Following the Minister of Finance’s announcement earlier this month of certain measures designed to address the health and stability of the Canadian housing market, the Department of Finance Canada (Finance Canada) has now launched a consultation process to review one such measure: the distribution of risk in our current housing finance system. Specifically, Finance Canada is seeking feedback on its proposal to modify the distribution of risk through the introduction of a “modest level of lender risk sharing”. Under the proposed changes, part of the risk of default on insured mortgages, which is currently borne almost entirely by insurers and taxpayers, would be transferred to lenders. The Government has justified this proposal as a way of encouraging all parties involved in insured mortgage loans to appropriately assess and price risk in the housing market.

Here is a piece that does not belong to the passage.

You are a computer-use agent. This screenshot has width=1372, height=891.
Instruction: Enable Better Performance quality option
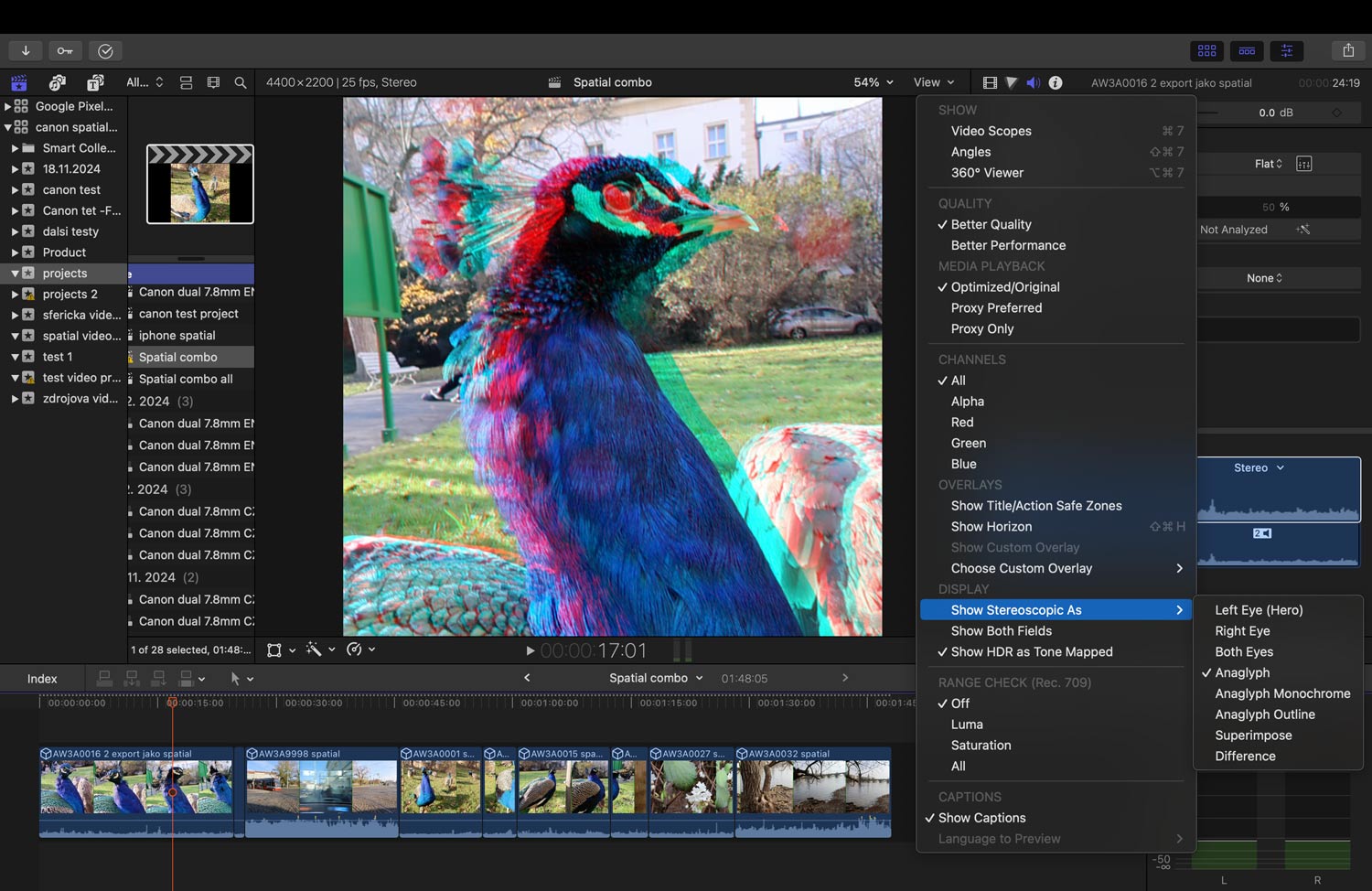click(1008, 245)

In its consultation documents, Overview: Lender Risk Sharing for Government-Backed Insured Mortgages and Balancing the Distribution of Risk in Canada’s Housing Finance System: A Consultation Document on Lender Risk Sharing for Government-Backed Insured Mortgages, Finance Canada provides an overview of Canada’s current housing finance policy framework, as well reiterating the overarching objectives of the housing finance system of financial stability, access, competition and efficiency. Finance Canada recognizes that its proposal will be a significant change to the current structure, which has been in place for nearly 60 years, but at the same time, posits that such new model may foster innovative risk management going forward.

The government is seeking input on policy design and implementation of such lender risk-sharing proposal, specifically with respect to the implication of various risk-sharing approaches and the appropriate level of risk transfer to lenders. Two approaches for calculating a lender’s portion of loan losses have been put forward. The first, referred to as the “first loss approach”, would involve making lenders responsible for losses up to a determined amount. The benefit of this capped loss approach would be the certainty it offers to lenders. On the other hand, the risk of the first loss approach is that lenders’ incentives may still not align with other stakeholders as there would be no lender sensitivity to default related costs or overall losses. The second approach, referred to as the “proportionate loss approach”, would set a lender’s portion of loan losses to a fixed percentage of total loan loss, aligning incentives, but creating a level of uncertainty for lenders. Finance Canada has indicated that preliminary analysis of historical data predicts that the impacts of the two approaches would be equivalent between 5 per cent and 10 percent of outstanding loan principal of defaulted loans. In terms of operational implementation, and recognizing that there is an important existing market for securitized housing loans that are guaranteed by the government, Finance Canada has proposed a structure whereby the mortgage insurers continue to pay 100% of the eligible lender mortgage insurance claims for each defaulted loan upfront, but charge lenders a risk-sharing fee at set intervals that would be equivalent to a portion of loan losses for the period. Such an arrangement would allow continuation of the current approach to insured lending and securitization, including government-sponsored securitization programs.

Finally, Finance Canada is requesting input from mortgage lenders, insurers and other stakeholders as to how the market may react to the new policy, including expected costs for the parties involved, anticipated borrower response, and impacts on competition, housing market and financial stability, and the lenders’ and insurers’ businesses and policies.